= THE PROBLEM =
Copy nothing but the lines from the one containing "Given: Click employee ID CH0006 李家居" through the last line of the records, repeated exactly and without pictures.
── DATASET RECORDS
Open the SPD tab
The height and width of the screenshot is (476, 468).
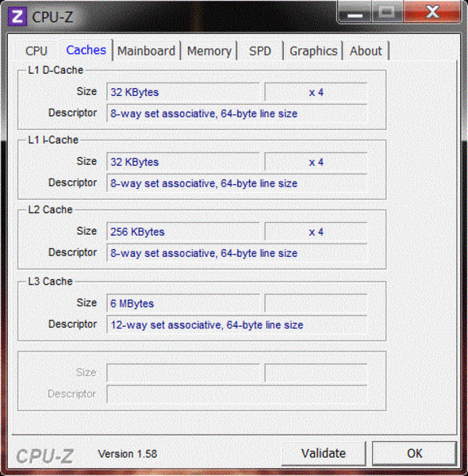pos(260,51)
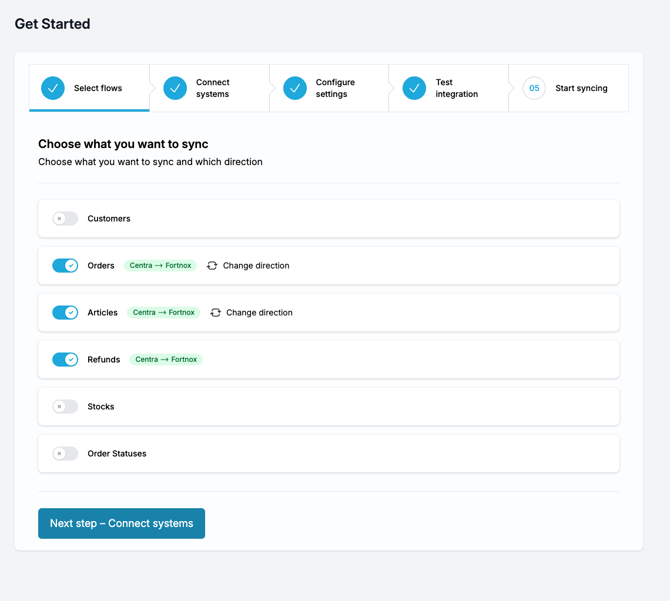The height and width of the screenshot is (601, 670).
Task: Click the sync arrows icon next to Orders
Action: tap(212, 266)
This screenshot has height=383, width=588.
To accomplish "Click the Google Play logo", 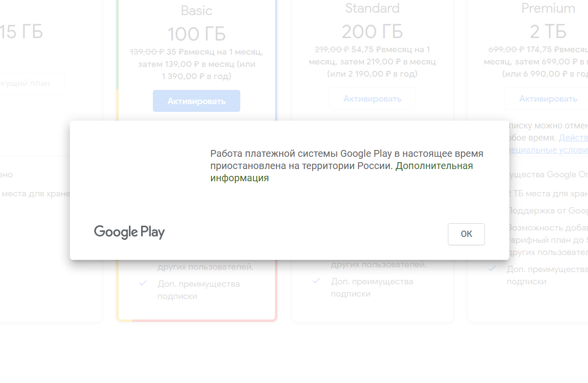I will pos(129,232).
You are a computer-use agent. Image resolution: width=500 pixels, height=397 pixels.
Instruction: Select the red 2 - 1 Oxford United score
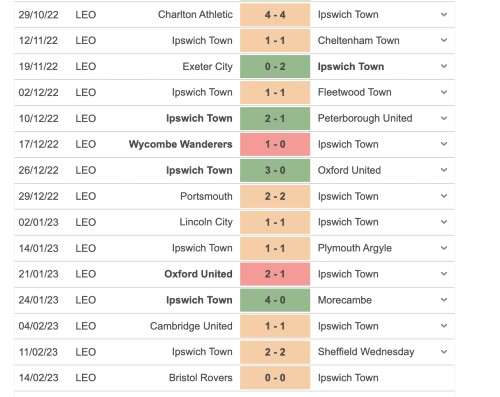pyautogui.click(x=275, y=274)
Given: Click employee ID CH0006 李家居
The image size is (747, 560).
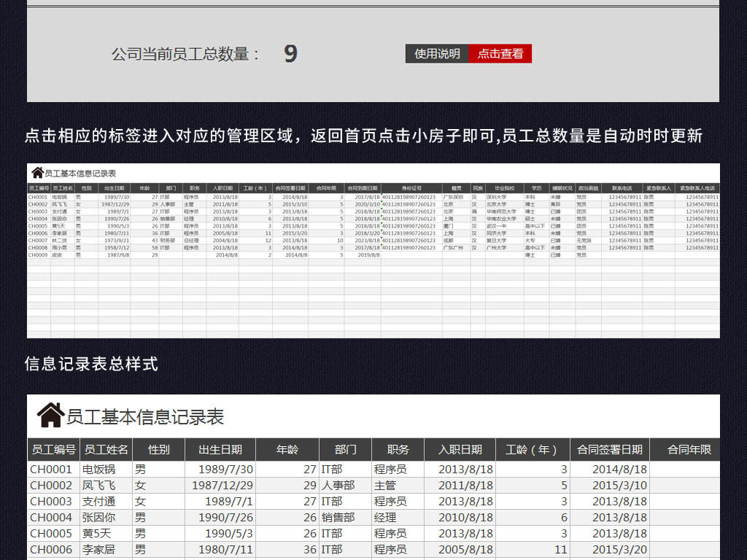Looking at the screenshot, I should [51, 550].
────
= OUTPUT FOR THIS TASK =
Given: Click employee ID CH0006 李家居
The image size is (747, 560).
Looking at the screenshot, I should [51, 550].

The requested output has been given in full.